Checking links with LinkCheck

I'm not an early adopter. I started hearing about this World Wide Web thing in 1993, but I didn't figure out what it was until 1994. My ISP started hosting web pages in 1995, but I didn't write one until 1996, and I didn't write a second one until 1997.

Web pages grow like weeds in an untended garden. My web site now comprises 82 pages, with 1176 links. It's time to do some gardening. In particular, it's time to look for broken links, and either fix or remove them.

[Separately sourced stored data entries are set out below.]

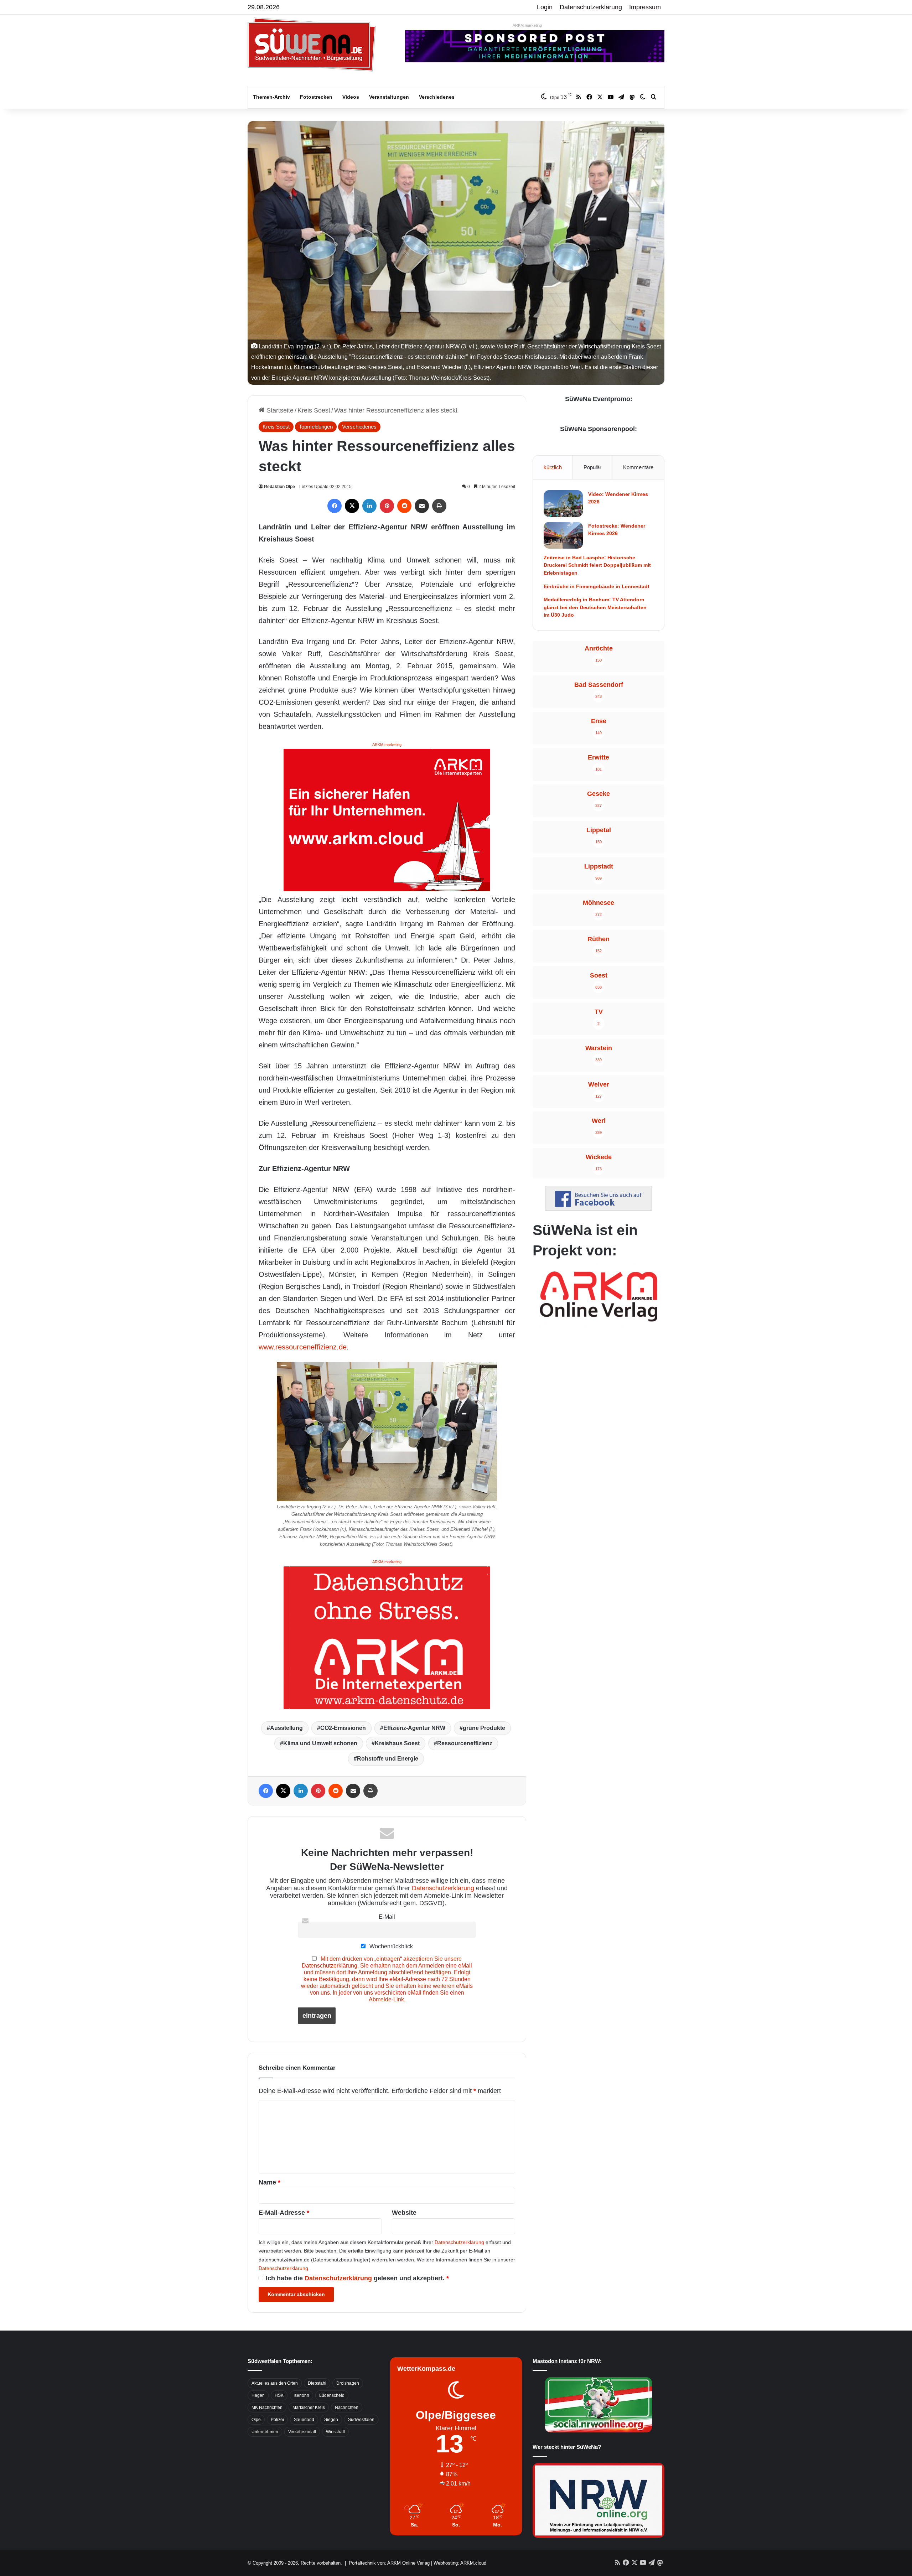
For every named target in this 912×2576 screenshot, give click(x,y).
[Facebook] (334, 506)
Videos (350, 97)
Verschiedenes (437, 97)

I'm certainly not going to go crawling through scores of pages by hand, clicking on links to see if they work. We need a program to do this. Yahoo lists programs that check web pages. I looked at some of these, but I didn't find any that were

so I decided to write my own.

Features

The first thing we need for a program is a name. We'll call this one linkcheck. To check the links on a page, we write
linkcheck http://my.isp.com/page.html

This will give us a report like

Checked 1 pages, 49 links          
Found 0 broken links

-r

As shown, linkcheck checks all the links on one page, but we want to check all the pages on a site. We can do this by recursively following links that we find to other web pages, and then checking those pages
linkcheck -r http://my.isp.com/page.html
Checked 144 pages, 1025 links          
Found 3 broken links

If we follow every link that we find, we're liable to end up spidering the entire web. To avoid this, we only follow links to pages on our own site: my.isp.com.

-o

We don't follow links to offsite pages, but there remains a question of whether to check links to offsite pages. If we want to do this, we specify the -o flag
linkcheck -o -r http://my.isp.com/page.html
Checked 144 pages, 1131 links          
Found 3 broken links

-v verbosity

If we find any broken links, we'd probably like to know what they are. The -v verbosity flag controls the amount of output that we get
-v 0
show count of broken links (default)
-v 1
also list broken links
-v 2
also list checked pages
-v 3
also list checked links

-t twiddle

Web pages can take a long time to download. While we're waiting, we'd like to see some output, so that we know the program is doing something, and so that we don't get too bored. We could use the -v flag, but we might be sending output to a file or pipe. Instead, we provide a twiddle
-t 0
none (default)
-t 1
spinner: | / - \
-t 2
progress report: "$Pages pages, $Links links, $Broken broken\r"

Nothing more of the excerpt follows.